A humanidade, em suma, regrediu ao estado natural, ainda por cima nuclear, dominado por poucos déspotas, todos armados, violentos, exaltados e inescrupulosos. Isso explica a corrida mundial por armamentos cada vez maiores e mais letais, alimentada pela ilusão de que a segurança depende deles, e não do respeito mútuo por acordos internacionais e pela ação diplomática.
Enquanto a pobreza dos pobres e a riqueza dos ricos crescem tanto em países subdesenvolvidos quanto em países desenvolvidos, o único gasto público que aumenta é o gasto militar, beneficiando principalmente as empresas estadunidenses produtoras de armas, que, graças às guerras em curso, triplicaram seus lucros.
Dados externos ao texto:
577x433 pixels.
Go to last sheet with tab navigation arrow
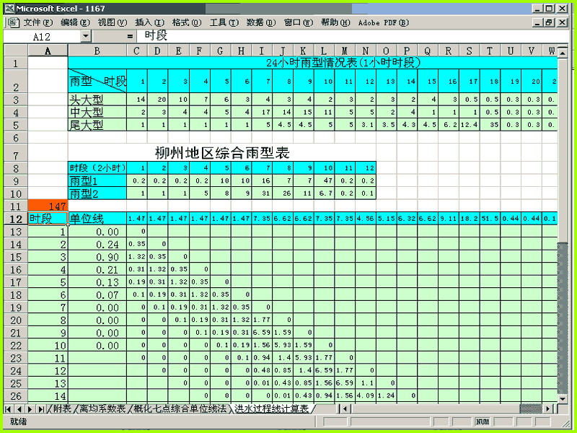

O que está acontecendo demonstra não apenas o fracasso do direito internacional, mas também o colapso da razão, tanto jurídica quanto política.
O fracasso da ONU se deve à sua impotência. Sua carta proclama o propósito da paz. Mas ela não conseguiu introduzir nenhuma garantia para sustentar essa edificante proclamação, mas, ao contrário, a contradisse ao reconhecer a soberania dos Estados, cujo poder de guerrear é a inevitável característica.
O colapso da razão, por sua vez, se deve ao culto insano e criminoso das armas, que faz com que a única garantia racional e realista possível de paz, bem como de segurança, seja rejeitada como inverossímil: o banimento e a punição severa, como crimes máximos contra a humanidade, da produção, do comércio e da posse de armas, incluindo armas de fogo e não apenas armas nucleares, e, portanto, a dissolução dos exércitos nacionais e o monopólio da força delegado à ONU e às forças policiais locais. A sobrevivência da humanidade está em jogo.